FTP is the classic file-transfer protocol. Bifrost speaks plain FTP and encrypted FTPS (FTP over TLS), with the same file browser you get over SFTP. If the server offers SSH, prefer the SFTP article — it’s simpler and always encrypted — but when you only have FTP, this is for you.
1. Add an FTP connection
Create a connection, set the protocol to FTP, then fill in:
- Host and Port — 21 for plain FTP and STARTTLS, 990 for implicit FTPS (Bifrost fills the right default when you pick the encryption mode).
- Username and password — for anonymous servers, use
anonymousas the username. - Encryption (see below).
- Remote directory (optional) — a starting folder; leave it empty to open the server’s default directory.

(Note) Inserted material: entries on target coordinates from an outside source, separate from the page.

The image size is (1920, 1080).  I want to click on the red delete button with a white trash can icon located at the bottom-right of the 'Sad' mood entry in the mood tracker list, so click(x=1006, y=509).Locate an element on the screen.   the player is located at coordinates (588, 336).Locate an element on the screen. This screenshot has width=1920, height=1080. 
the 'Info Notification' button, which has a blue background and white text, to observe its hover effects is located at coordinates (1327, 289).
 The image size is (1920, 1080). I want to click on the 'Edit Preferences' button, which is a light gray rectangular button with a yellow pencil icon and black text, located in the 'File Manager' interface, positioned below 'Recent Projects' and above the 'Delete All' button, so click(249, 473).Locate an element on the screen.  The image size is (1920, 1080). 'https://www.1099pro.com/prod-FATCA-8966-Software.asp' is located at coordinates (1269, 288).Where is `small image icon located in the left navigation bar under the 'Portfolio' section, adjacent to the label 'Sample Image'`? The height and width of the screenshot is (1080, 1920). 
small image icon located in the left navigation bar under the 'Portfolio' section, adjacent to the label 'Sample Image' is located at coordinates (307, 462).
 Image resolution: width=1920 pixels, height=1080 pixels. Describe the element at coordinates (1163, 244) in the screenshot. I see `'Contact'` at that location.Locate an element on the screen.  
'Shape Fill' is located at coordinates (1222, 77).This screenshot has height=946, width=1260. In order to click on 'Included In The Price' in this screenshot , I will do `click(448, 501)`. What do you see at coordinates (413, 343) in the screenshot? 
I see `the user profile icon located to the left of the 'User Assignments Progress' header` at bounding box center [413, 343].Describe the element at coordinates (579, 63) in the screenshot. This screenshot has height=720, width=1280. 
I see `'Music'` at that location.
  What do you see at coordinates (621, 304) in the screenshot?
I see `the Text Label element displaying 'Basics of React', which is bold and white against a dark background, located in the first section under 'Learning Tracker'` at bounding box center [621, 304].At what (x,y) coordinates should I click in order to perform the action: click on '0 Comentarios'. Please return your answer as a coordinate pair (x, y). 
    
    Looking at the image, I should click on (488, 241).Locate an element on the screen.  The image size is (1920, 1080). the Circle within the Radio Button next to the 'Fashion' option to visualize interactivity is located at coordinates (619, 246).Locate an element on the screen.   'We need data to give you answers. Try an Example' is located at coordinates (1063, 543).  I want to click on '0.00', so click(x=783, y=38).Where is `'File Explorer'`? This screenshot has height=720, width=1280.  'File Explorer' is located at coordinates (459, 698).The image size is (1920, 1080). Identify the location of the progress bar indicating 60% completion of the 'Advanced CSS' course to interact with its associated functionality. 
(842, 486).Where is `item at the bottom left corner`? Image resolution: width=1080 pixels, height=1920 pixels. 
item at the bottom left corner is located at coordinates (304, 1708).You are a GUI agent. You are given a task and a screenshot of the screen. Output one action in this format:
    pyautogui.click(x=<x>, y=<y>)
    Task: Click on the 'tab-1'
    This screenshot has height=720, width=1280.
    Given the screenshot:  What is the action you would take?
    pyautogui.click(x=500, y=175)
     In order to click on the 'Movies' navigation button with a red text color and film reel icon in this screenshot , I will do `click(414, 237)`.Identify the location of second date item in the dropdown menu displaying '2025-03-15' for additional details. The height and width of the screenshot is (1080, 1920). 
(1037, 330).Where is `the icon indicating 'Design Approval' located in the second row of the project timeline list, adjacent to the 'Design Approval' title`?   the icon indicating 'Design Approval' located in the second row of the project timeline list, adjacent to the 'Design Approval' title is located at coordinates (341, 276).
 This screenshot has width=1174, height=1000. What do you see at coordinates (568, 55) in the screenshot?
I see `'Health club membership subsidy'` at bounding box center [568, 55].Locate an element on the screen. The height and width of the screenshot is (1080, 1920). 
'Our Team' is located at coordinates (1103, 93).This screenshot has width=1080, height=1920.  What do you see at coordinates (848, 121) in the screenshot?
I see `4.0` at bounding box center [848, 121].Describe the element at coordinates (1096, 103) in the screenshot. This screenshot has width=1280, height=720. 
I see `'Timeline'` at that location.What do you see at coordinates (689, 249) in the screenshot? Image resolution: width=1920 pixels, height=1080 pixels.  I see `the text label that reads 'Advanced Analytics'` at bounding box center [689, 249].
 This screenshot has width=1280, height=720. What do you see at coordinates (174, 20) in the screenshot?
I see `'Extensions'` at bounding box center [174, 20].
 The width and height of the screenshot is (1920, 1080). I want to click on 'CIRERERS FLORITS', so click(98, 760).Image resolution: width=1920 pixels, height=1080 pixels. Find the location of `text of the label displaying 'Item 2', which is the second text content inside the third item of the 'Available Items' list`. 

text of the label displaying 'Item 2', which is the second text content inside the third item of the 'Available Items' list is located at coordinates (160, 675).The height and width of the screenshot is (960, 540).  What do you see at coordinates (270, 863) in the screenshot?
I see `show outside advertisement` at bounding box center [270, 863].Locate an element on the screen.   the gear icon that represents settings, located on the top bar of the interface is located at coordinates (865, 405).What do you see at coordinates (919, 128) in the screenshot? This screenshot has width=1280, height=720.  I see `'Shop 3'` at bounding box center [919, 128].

- Passive mode and Show hidden files — see below.
2. Encryption & security
FTP has no encryption by itself — with plain FTP, your username, password and files travel in clear text. Bifrost offers three modes:
| Mode | Port | What it does |
|---|---|---|
| None (FTP) | 21 | Plain FTP — unencrypted. Use only on a trusted local network. |
| STARTTLS (Explicit) | 21 | Connects on 21, then upgrades to TLS. The common, recommended FTPS mode. |
| Implicit FTPS | 990 | TLS from the very first byte, on a dedicated port. |
Prefer STARTTLS or Implicit FTPS whenever the server supports them — or use SFTP instead, which is encrypted by design.
3. Passive mode
Passive mode (on by default) lets the client open the data connection, which is what works through NAT and firewalls in almost all cases. Turn it off only for a server that specifically requires active mode.
4. Browse and transfer
Once connected, the file browser is exactly the same as over SFTP — so everything in the SFTP article applies:
- Upload with the button or by dragging from Finder; download with the button or by dragging items out to Finder (or an external disk), streamed directly to the destination.
- The transfers panel with progress, queue and counters, pause/resume, cancel, and the overwrite prompt (Replace / Keep both / Skip).
- Edit a remote file in place (auto re-upload on save), rename, move, delete, and multiple selection.
The one difference: FTP transfers run one at a time (its control channel handles a single command at once), whereas SFTP runs several in parallel.
Good to know
- Group defaults apply: set a default FTP port and encryption on a group and the connections inside inherit them.
- Hidden files (dotfiles) are shown when Show hidden files is on.
- A momentarily busy server is retried automatically before a transfer is marked failed.